Programme & speakers
How to build a 1000mph car Rob Bennett, Bloodhound SSC
The BLOODHOUND Project is a global Engineering Adventure, using a 1000mph world land speed record attempt to inspire the next generation to enjoy, explore and get involved in science, technology, engineering and mathematics.
About Rob Bennett
Rob Bennett is Chief Inspirer at BLOODHOUND SSC where he works tirelessly to inspire and motivate the next generations into careers in Science, Technology, Engineering and Maths.
From Euclid to the Electric Guitar David Acheson, Oxford University
Who really discovered Pythagoras’s theorem? Why is infinity so dangerous? And what has all this got to do with the electric guitar? David takes an off-beat look at some of the major ideas in mathematics with demonstrations and live experiments.
About David Acheson
David Acheson is an Oxford mathematician, and author of two best-sellers: 1089 and All That (2010), and, more recently, The Calculus Story (2017).
Living is a risky business Jennifer Rogers, University of Oxford
Whether bungee jumping or riding a bike, life involves risks. Get to grips with your own personal relationship with risk alongside Jennifer Rogers who shows how statistics can help you make better decisions.
About Jennifer Rogers
Jennifer works alongside other statisticians, clinicians, computer scientists, industry experts and regulators.

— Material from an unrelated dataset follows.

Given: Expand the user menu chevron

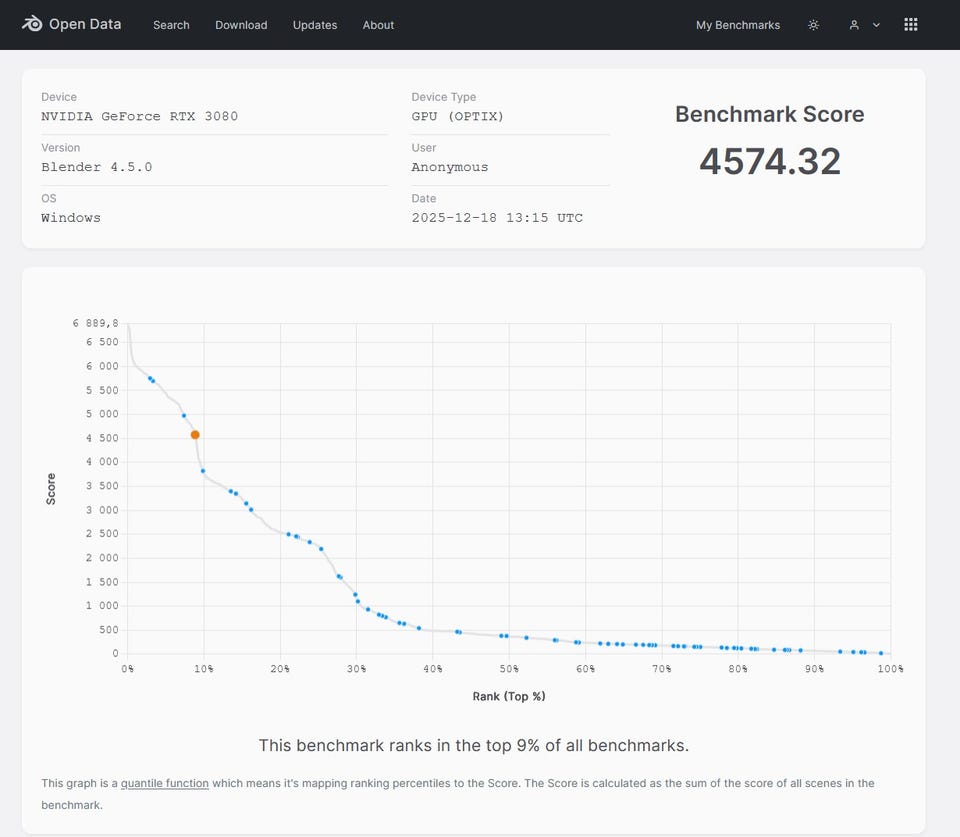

Jennifer can also regularly be found giving conference talking all things statistics in schools, theatres and pubs, as well as the odd TV and radio appearance.

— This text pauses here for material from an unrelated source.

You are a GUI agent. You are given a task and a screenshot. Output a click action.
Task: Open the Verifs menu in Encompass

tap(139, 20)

Windmills of your mind Ben Sparks, Mathematician, musician, teacher
Join Ben to discover how circles and spirals turn up in the most surprising of places can be a source of beauty, awe and mystery as Ben explores ways in which maths can be, literally, moving.
About Ben Sparks
Ben is a mathematician, musician and teacher, based at the University of Bath. He regularly gives talks and workshops to schools. Ben still gets surprisingly excited about imaginary numbers.